An Olympic swimmer could not have gained the Georgia shore more
quickly! Our group of about fifteen Explorers and western guests
reassembled below the Cracks. Jawbone and Sock 'em Dog were
successfully run by all, but with great respect. A high water center
route in Sock 'em Dog actually made the run much easier. Within
two months, nineteen Explorers were heading west in an old school bus
that bore 13 kayaks and two rafts on its roof, for what would be the
biggest adventure ever for the Atlanta Post. Our rafts had rowing
rigs and would be manned by Pat Tomeny and Charlie Holden. Four
newer scouts would go as raft passengers, while the rest would paddle
kayak. It was in the waning days of cheap gasoline and we were
incensed to find a station in Grand Junction charging 40 cents per
gallon! We
arrived to camp beside the rain-swollen Arkansas River at night and
it really looked scary in the bus headlights. The next day we ran
the section above Cottonwood Rapid, then the Numbers and finally
Brown's Canyon. Pat and Charlie had never run rafts with oar-rigs
before, but they were good at reading white water.
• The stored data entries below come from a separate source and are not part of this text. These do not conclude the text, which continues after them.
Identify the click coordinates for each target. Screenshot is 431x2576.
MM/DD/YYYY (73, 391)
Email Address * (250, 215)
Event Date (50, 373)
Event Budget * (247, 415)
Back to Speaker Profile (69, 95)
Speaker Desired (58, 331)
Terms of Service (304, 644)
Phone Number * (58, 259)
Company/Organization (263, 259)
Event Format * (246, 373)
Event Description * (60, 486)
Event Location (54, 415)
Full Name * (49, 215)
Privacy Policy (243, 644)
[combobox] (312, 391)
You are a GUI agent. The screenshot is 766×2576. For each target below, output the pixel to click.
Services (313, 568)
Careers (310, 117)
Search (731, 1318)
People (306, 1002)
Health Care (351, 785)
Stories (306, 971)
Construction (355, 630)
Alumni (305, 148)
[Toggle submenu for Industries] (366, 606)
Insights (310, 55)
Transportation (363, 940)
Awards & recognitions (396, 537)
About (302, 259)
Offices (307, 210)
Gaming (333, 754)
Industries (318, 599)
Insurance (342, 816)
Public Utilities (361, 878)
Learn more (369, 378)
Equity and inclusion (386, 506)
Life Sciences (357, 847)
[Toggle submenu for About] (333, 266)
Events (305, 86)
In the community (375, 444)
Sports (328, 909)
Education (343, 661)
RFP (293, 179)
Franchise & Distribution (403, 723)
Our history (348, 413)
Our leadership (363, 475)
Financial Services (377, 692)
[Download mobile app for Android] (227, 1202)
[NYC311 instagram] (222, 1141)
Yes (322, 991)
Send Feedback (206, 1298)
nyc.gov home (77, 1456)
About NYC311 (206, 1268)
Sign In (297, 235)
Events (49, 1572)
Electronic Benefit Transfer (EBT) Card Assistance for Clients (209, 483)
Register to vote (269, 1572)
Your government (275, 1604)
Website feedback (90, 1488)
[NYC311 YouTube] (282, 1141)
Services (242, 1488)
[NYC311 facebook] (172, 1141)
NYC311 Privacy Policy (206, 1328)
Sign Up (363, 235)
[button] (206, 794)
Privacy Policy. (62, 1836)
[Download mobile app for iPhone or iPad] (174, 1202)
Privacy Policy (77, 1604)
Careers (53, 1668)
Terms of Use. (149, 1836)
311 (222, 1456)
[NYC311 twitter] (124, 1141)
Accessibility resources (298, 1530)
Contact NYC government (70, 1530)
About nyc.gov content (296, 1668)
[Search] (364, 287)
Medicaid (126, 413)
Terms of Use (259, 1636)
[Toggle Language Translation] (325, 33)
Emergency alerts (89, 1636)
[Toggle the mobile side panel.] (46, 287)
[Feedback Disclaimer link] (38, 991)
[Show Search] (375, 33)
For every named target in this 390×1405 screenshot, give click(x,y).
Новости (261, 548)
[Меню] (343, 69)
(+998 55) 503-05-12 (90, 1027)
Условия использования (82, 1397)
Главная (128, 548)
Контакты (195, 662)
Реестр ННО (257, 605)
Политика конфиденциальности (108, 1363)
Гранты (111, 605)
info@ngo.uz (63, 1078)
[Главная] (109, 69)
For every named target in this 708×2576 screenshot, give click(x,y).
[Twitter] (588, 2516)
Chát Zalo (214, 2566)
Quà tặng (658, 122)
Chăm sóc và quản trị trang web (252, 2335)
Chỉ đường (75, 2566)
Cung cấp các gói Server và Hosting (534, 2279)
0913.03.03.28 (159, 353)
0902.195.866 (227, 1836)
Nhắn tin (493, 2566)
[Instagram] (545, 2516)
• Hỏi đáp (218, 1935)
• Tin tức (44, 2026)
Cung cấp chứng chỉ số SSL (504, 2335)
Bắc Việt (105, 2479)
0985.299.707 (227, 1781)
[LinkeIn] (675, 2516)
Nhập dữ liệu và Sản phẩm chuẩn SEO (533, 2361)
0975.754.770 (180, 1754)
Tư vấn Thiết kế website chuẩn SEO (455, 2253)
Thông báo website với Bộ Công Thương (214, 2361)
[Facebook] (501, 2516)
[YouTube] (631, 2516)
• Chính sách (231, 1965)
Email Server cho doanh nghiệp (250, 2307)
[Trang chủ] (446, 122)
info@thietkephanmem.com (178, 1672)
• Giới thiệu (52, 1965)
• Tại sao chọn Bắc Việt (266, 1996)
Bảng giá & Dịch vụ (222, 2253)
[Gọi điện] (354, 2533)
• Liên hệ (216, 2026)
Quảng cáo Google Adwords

Local paddlers
bet that at least one of our rafts would flip in Brown's. Neither
did. Our
warm-up continued on the Colorado north of Grand Junction and then it
was on to Idaho — more or less! The bus was showing an increased
reluctance to run, so in Price, Utah, we stopped to rebuild the
carburetor and replace solenoid, battery cable and fuel pump. To get
back on schedule, the adults took turns driving through the night.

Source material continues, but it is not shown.